-------- Data in this exercise --------

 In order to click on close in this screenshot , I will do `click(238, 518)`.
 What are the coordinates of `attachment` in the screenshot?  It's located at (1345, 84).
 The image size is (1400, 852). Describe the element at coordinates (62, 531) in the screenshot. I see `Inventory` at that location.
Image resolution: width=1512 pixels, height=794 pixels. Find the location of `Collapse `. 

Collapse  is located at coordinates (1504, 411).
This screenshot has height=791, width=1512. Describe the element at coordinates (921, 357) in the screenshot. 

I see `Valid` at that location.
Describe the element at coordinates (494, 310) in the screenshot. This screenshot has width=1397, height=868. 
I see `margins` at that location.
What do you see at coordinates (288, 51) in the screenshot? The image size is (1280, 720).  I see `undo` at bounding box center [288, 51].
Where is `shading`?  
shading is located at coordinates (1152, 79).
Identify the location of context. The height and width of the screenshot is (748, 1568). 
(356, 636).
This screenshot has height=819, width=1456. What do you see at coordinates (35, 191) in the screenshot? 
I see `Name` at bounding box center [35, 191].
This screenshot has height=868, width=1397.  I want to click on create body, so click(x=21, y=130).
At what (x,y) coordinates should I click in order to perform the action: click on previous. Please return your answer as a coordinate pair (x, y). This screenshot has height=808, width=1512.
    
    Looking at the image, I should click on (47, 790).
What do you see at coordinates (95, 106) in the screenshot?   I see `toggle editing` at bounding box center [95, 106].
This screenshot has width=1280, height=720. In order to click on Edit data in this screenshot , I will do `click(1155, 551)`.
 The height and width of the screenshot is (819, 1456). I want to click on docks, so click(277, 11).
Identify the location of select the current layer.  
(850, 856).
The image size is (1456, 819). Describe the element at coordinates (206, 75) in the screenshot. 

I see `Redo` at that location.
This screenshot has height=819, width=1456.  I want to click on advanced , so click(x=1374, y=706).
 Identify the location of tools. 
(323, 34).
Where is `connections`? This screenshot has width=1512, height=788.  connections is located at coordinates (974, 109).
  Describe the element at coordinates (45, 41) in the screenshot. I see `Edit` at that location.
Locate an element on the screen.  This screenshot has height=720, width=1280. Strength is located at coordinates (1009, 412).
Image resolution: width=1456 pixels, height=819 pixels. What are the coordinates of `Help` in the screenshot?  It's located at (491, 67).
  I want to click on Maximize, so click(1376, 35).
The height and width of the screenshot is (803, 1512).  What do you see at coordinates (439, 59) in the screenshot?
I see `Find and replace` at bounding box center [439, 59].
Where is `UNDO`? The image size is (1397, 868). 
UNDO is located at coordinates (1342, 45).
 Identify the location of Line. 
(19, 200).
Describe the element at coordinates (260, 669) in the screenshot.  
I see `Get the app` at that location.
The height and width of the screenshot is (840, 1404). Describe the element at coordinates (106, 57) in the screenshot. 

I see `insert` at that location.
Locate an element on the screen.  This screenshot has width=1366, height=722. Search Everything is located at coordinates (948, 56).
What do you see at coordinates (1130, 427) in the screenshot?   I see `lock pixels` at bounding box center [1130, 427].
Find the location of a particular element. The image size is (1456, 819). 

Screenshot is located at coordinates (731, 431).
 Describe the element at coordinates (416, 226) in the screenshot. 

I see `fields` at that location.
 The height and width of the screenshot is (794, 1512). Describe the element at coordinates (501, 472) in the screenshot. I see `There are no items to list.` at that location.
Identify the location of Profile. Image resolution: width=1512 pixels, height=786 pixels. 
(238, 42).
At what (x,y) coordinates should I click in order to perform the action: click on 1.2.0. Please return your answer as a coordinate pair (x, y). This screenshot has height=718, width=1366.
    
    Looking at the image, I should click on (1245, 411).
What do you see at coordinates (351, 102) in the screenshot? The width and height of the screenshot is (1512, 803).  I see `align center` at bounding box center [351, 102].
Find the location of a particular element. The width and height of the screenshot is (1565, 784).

--------

■ Your goal
Copy all of the material above word for word.

■ In response
 In order to click on close in this screenshot , I will do `click(238, 518)`.
 What are the coordinates of `attachment` in the screenshot?  It's located at (1345, 84).
 The image size is (1400, 852). Describe the element at coordinates (62, 531) in the screenshot. I see `Inventory` at that location.
Image resolution: width=1512 pixels, height=794 pixels. Find the location of `Collapse `. 

Collapse  is located at coordinates (1504, 411).
This screenshot has height=791, width=1512. Describe the element at coordinates (921, 357) in the screenshot. 

I see `Valid` at that location.
Describe the element at coordinates (494, 310) in the screenshot. This screenshot has width=1397, height=868. 
I see `margins` at that location.
What do you see at coordinates (288, 51) in the screenshot? The image size is (1280, 720).  I see `undo` at bounding box center [288, 51].
Where is `shading`?  
shading is located at coordinates (1152, 79).
Identify the location of context. The height and width of the screenshot is (748, 1568). 
(356, 636).
This screenshot has height=819, width=1456. What do you see at coordinates (35, 191) in the screenshot? 
I see `Name` at bounding box center [35, 191].
This screenshot has height=868, width=1397.  I want to click on create body, so click(x=21, y=130).
At what (x,y) coordinates should I click in order to perform the action: click on previous. Please return your answer as a coordinate pair (x, y). This screenshot has height=808, width=1512.
    
    Looking at the image, I should click on (47, 790).
What do you see at coordinates (95, 106) in the screenshot?   I see `toggle editing` at bounding box center [95, 106].
This screenshot has width=1280, height=720. In order to click on Edit data in this screenshot , I will do `click(1155, 551)`.
 The height and width of the screenshot is (819, 1456). I want to click on docks, so click(277, 11).
Identify the location of select the current layer.  
(850, 856).
The image size is (1456, 819). Describe the element at coordinates (206, 75) in the screenshot. 

I see `Redo` at that location.
This screenshot has height=819, width=1456.  I want to click on advanced , so click(x=1374, y=706).
 Identify the location of tools. 
(323, 34).
Where is `connections`? This screenshot has width=1512, height=788.  connections is located at coordinates (974, 109).
  Describe the element at coordinates (45, 41) in the screenshot. I see `Edit` at that location.
Locate an element on the screen.  This screenshot has height=720, width=1280. Strength is located at coordinates (1009, 412).
Image resolution: width=1456 pixels, height=819 pixels. What are the coordinates of `Help` in the screenshot?  It's located at (491, 67).
  I want to click on Maximize, so click(1376, 35).
The height and width of the screenshot is (803, 1512).  What do you see at coordinates (439, 59) in the screenshot?
I see `Find and replace` at bounding box center [439, 59].
Where is `UNDO`? The image size is (1397, 868). 
UNDO is located at coordinates (1342, 45).
 Identify the location of Line. 
(19, 200).
Describe the element at coordinates (260, 669) in the screenshot.  
I see `Get the app` at that location.
The height and width of the screenshot is (840, 1404). Describe the element at coordinates (106, 57) in the screenshot. 

I see `insert` at that location.
Locate an element on the screen.  This screenshot has width=1366, height=722. Search Everything is located at coordinates (948, 56).
What do you see at coordinates (1130, 427) in the screenshot?   I see `lock pixels` at bounding box center [1130, 427].
Find the location of a particular element. The image size is (1456, 819). 

Screenshot is located at coordinates (731, 431).
 Describe the element at coordinates (416, 226) in the screenshot. 

I see `fields` at that location.
 The height and width of the screenshot is (794, 1512). Describe the element at coordinates (501, 472) in the screenshot. I see `There are no items to list.` at that location.
Identify the location of Profile. Image resolution: width=1512 pixels, height=786 pixels. 
(238, 42).
At what (x,y) coordinates should I click in order to perform the action: click on 1.2.0. Please return your answer as a coordinate pair (x, y). This screenshot has height=718, width=1366.
    
    Looking at the image, I should click on (1245, 411).
What do you see at coordinates (351, 102) in the screenshot? The width and height of the screenshot is (1512, 803).  I see `align center` at bounding box center [351, 102].
Find the location of a particular element. The width and height of the screenshot is (1565, 784).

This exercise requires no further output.